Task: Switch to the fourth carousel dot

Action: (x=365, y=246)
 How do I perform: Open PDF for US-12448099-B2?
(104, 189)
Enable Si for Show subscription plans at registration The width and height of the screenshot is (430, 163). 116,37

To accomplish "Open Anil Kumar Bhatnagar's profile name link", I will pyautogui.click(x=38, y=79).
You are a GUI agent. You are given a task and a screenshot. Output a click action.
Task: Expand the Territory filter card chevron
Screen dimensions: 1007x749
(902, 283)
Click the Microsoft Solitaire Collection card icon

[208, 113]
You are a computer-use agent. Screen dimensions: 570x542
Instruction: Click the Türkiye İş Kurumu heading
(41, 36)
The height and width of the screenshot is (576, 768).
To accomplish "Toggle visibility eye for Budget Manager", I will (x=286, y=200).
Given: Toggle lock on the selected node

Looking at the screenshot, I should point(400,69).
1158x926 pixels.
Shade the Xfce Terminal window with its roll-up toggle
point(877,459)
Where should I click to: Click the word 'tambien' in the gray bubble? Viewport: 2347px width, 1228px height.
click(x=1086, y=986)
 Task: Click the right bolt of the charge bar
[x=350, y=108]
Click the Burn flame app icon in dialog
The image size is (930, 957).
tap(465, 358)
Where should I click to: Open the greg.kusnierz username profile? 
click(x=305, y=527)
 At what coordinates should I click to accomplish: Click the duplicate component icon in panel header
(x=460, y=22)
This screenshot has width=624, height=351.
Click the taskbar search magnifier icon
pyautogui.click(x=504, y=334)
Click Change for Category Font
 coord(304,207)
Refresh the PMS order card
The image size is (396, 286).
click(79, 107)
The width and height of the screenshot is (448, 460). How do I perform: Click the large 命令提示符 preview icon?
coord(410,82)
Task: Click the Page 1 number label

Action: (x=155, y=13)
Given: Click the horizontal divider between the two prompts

·····

→ Directions for this task
Copy out every line from the data above that has "agent" in it.

→ Answer
You are a GUI agent. You are given a task and a screenshot. Output a click action.
You are a computer-use agent. Screen dimensions: 570x542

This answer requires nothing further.